Dean, this is another really nice set. Love them all. Hope you had an enjoyable day as well.


----------



## Jeff15 (Sep 2, 2019)

Very nice set, good shooting........


----------



## Dean_Gretsch (Sep 2, 2019)

Jeff G said:


> Dean, this is another really nice set. Love them all. Hope you had an enjoyable day as well.





Jeff15 said:


> Very nice set, good shooting........



Thanks to both of you.


----------



## K9Kirk (Sep 2, 2019)

Nice set and not that pic heavy IMO, I get 7 to a set here and there myself.
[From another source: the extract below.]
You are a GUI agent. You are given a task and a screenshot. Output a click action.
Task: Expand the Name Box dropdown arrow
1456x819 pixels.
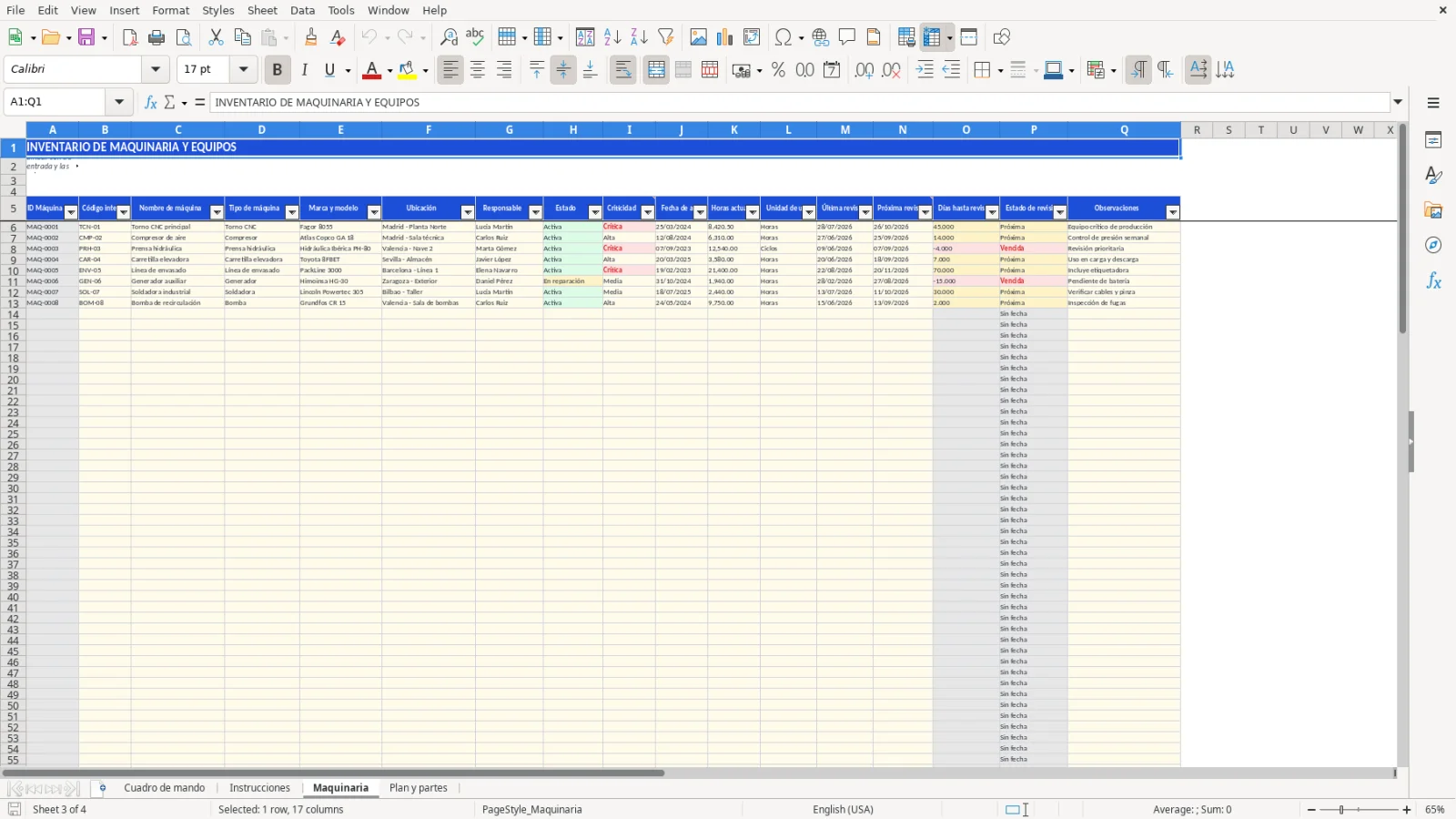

My favorites are of Zorak.


----------



## Dean_Gretsch (Sep 3, 2019)

Thanks Kirk and be safe with the storm.


----------



## zombiesniper (Sep 3, 2019)

Great set.


----------



## Dean_Gretsch (Sep 3, 2019)

Thank you much!


----------



## K9Kirk (Sep 3, 2019)

Dean_Gretsch said:


> Thanks Kirk and be safe with the storm.



Thanks, much appreciated. I'm well to the west of it so I'm safe. The weather guys are saying maybe around 30 mph. gusts over this way, just enough force to help me tip a cold one backwards, lol!


----------



## CherylL (Sep 3, 2019)

Great macro set!  #3 & 4 my favorites


----------



## Dean_Gretsch (Sep 3, 2019)

K9Kirk said:


> Dean_Gretsch said:
> 
> 
> > Thanks Kirk and be safe with the storm.
> ...


Good to see. My stepdaughter and family are in Key West, and my niece and family are in Ft Myers. They should all be safe too.


CherylL said:


> Great macro set!  #3 & 4 my favorites


Thank you Cheryl


----------



## CherylL (Sep 3, 2019)

#3 Smelling the Flowers nominated for POTM


----------



## Dean_Gretsch (Sep 3, 2019)

Wow! Thank you so much! I am honored and gobsmacked.


----------



## jcdeboever (Sep 3, 2019)

Sweet Micro!


----------



## Dean_Gretsch (Sep 3, 2019)

Thank you JC. Very much appreciated.


----------